Michael L. Robertson specializes in the forensic document examination of medical records. He is frequently retained by attorneys and private citizens, prior to and during civil litigation, for the purpose of conducting document analysis on medical records which are suspect of forgery and alterations. Forensic medical record analysis is very common in our practice of questioned document examination.
In 2000, I spoke with the annual convention of the Ohio Academy of Trial Lawyer's on the subject of questioned documents in medical malpractice cases. At that time, I was developing a specialized protocol for medical malpractice and negligence cases. Based on my experience, I learned that some of these cases are fragmented and that relevant information may be missed. The missing link was an investigative element wherein the investigation is approached with an objective fraud model.
This model incorporates an open hypothesis by working backwards chronologically from the patient event(s) which initiated the inquiry. All available documents from all sources related to the patient are indexed, analyzed and evaluated for consistency. As a part of this investigative process all documents are scanned into a database or a spreadsheet for future comparison or exhibition.
I have identified eighteen criteria, when thoroughly investigated and analyzed can identify potential fraud by the medical professional and their staff. This goes beyond the field of forensic questioned document examination and incorporates our experience as fraud investigators to identify inconsistencies, alterations and time lines regarding medical malpractice investigations. Some of the investigative protocol is outlined below.
In some cases, the patient’s medical record file does not tell the whole story. In one case there was a reference to a medical procedure on a certain date which was exculpatory for the practitioner. A review of the appointment schedule and medical billing record revealed that the patient did not have an appointment on that date.
Scanning all of the documents and medical records as a matter of procedure provides the plaintiff with the best available copies. As the case progresses, new information may develop based on depositions or other sources that have an impact on the documentation that was initially undetected.
Verifying the veracity of original medical documents is an important first step in analyzing the medical file. Color photo copies and/or scanned copies can be substituted for true originals with or without the intent of deception. An analysis of many elements in the original documents is conducted while the documents are in our possession. This analysis will include looking for erasures, examination of obliterated or corrected text, interlineations and inks. Later analysis may include proper use of syntax, verb tense, date and time sequences, changes in habitual formats and other factors. The original documents are also examined while in our possession to match staple holes, identify intended writings on the paper and inappropriate folds in the paper. An often overlooked tool is the comparison of multiple part forms. For example, do the entries on one part of the form coincide with the appropriate entries on distributed copies. Ancillary files and documents should be included in any evaluation. Appointment scheduling records, calendars, medical billing records, administrative and consultation files separate from, but related to, the patients medical file, communications and documents related to laboratories, radiological facilities, EMS and Fire response logs, ambulance patient transport records, referrals, prescriptions, rehabilitation and therapy centers, nursing homes, dentists and other medical professionals.
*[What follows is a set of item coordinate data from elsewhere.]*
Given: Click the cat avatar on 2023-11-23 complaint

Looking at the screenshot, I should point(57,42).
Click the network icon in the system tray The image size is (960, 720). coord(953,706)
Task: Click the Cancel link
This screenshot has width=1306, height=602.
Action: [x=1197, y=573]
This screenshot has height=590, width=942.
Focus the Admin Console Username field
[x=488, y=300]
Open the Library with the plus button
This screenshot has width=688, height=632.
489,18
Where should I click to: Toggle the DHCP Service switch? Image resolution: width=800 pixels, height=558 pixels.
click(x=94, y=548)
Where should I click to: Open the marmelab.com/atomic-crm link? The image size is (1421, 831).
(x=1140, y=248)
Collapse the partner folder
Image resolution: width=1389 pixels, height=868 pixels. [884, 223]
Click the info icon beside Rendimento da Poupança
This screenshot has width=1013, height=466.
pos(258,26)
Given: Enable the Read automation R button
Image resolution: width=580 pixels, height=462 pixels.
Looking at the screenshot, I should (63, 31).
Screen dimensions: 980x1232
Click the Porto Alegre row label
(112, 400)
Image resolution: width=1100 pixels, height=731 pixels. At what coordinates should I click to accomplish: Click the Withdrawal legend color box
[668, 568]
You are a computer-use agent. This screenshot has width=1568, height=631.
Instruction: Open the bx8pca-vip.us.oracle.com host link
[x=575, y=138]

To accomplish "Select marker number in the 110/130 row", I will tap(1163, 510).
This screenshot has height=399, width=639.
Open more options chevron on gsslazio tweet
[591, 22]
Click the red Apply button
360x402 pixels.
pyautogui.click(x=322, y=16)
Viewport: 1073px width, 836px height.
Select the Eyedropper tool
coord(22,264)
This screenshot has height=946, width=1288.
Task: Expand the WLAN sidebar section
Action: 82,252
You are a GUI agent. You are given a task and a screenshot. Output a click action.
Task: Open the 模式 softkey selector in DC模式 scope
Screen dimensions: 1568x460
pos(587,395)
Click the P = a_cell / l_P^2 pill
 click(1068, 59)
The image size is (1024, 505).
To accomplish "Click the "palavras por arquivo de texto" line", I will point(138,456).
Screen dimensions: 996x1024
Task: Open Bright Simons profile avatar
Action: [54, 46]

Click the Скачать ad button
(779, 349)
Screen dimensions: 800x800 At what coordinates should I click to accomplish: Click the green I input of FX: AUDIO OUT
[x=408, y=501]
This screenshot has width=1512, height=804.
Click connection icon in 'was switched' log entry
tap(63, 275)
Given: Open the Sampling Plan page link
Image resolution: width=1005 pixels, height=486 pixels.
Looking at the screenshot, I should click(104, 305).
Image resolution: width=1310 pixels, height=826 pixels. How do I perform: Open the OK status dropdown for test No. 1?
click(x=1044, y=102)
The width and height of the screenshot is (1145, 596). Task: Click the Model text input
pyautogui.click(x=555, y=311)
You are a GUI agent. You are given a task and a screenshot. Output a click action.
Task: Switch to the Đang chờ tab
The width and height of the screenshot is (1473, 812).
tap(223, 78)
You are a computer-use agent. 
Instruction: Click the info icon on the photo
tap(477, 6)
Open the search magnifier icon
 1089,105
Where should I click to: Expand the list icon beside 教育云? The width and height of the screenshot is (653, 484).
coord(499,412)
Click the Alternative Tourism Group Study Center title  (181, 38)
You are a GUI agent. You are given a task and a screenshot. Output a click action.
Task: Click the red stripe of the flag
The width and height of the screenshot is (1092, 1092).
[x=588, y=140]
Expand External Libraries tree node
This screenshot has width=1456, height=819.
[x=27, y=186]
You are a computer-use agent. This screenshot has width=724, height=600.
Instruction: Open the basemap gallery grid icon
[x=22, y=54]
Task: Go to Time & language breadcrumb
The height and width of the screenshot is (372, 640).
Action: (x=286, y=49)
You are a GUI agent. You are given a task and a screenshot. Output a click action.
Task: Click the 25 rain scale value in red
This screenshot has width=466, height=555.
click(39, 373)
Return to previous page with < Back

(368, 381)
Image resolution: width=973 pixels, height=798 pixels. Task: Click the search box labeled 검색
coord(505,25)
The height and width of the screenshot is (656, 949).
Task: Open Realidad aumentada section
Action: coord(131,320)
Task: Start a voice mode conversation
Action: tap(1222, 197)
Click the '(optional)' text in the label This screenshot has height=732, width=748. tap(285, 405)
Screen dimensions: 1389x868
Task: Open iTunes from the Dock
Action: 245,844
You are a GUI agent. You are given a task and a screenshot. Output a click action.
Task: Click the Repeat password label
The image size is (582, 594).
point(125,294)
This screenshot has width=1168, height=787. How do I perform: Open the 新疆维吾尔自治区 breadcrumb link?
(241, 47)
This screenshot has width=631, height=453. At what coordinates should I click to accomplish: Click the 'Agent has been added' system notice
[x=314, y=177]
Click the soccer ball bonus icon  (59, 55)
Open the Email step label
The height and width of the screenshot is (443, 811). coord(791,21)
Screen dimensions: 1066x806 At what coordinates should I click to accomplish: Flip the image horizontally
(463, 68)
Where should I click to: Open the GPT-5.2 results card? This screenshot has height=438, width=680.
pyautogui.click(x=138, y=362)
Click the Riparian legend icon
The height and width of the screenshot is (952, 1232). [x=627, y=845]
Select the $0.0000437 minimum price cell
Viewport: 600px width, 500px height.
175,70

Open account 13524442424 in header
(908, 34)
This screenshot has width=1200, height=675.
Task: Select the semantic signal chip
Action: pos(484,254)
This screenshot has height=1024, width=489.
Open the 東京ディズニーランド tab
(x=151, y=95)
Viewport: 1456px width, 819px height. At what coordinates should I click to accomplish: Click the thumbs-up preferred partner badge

A medical malpractice case should be approached as objectively as any complex fraud investigation with the understanding that the nature and method of the fraud is usually not known. For example, one of our cases involved a handwritten note, dated in 2000, which was prepared by the patient's primary physician. This note was written on a pharmaceutical company's notepad bearing their advertising. The investigation revealed that the pharmaceutical note pads were distributed by the company to the doctors in 2001; therefore the note was a fraud.
In defense of medical practitioners, document examination and fraud investigation may determine that the evidence being utilized by the plaintiff has been misinterpreted. However, the primary role of the document examiner for the defense is (1) to review the report and documentation of the plaintiff's expert, (2) to validate the examiners credentials and (3) to develop a line of questioning of the opposing expert in the deposition and/or cross examination.